Глава 9 Бастард королевской крови

Когда мы наконец вернулись домой, было два часа ночи. Усталость, до этого валившая меня с ног, вдруг куда-то испарилась, и я ворочался в постели, не в силах провалиться в сон. В голову лезли неприятные мысли, возвращая меня в несчастливое детство, отравленное подозрениями и одиночеством.

Первые годы своей жизни я не понимал, почему ко мне относились грубо, едва ли не с ненавистью. Как и любой другой ребенок я нуждался в любви, тепле, родительской заботе, но мать смотрела на меня с ужасом, а отец — и вовсе с яростью. Все встало на свои места благодаря Всеславу, когда мы поругались, и впервые подрались. Я его легко одолел, хотя был младше, и у него сорвало крышу от унижения.

Тогда и всплыла правда.

— Как ты посмел поднять на меня руку, бастард!
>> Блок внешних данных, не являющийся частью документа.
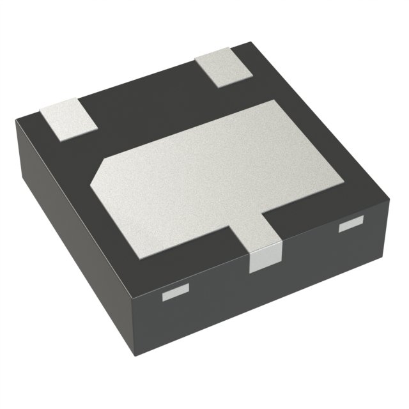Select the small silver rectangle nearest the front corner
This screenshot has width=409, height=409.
176,293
Я удивился, впервые услышав это слово, и решил, что он просто меня обзывает.

— Сам ты бастард! — закричал я в запале.

Всеслав оскалился, как звереныш.

— Мой отец — Кристофер Беломорский, а ты ни капли на нас не похож. Все говорят, что твоя мать нагуляла тебя от крола Казимирова, вы с ним похожи, как две капли воды. Так что это ты бастард! Ублюдок!

В тот момент я испытал все оттенки эмоций, и повторно кинулся на него, но брат был готов, и сумел сломать мне руку. Мы никому не рассказали о своей драке, мою травму списали на мальчишеские проказы, и Всеслав довольным расхаживал по Сколлкаструму, пока я лежал у целителей, и в возрасте пяти лет обдумывал всю свою предыдущую жизнь.

Наверное, именно тогда и умерла моя детская наивность. Я осознал, в каком опасном положении находился все то время, и боялся момента, когда моя родовая сила вылезла бы наружу. Все ранее смутные намеки обрели четкость, я понял, почему мать глядела на меня исподлобья, как на злейшего врага, и почему отец выделял Всеслава, и пренебрежительно относился ко мне. Он тоже подозревал во мне незаконнорожденного ребенка, и лишь дожидался времени, когда смог бы получить неопровержимые доказательства.

Еще одной горькой правдой для меня стало происхождение шрама на животе. Как поведал добрый старик-целитель, искренне жалевший меня, все Беломорские с рождения проходят тайный обряд инициации: на детей капают кислотной водой Мертвого моря, чтобы проверить, унаследовали они родовую силу, или нет. Кровным Беломорским опасная вода не причиняет вреда, но мою кожу она прожгла, что могло означать две вещи: либо мой родовой резерв не пробудился, и проявится позже, либо же я не принадлежу их крови.

Сначала все склонились к первому варианту, ибо иногда у детей поздно проявлялась драконья сила, но с годами я все больше становился похожим на крола Казимирова, и у общества возникали другие, более липкие подозрения. Они приглядывались ко мне, следили, ожидали, но до инцидента с Всеславом я и не подозревал, что все это время ходил по краю.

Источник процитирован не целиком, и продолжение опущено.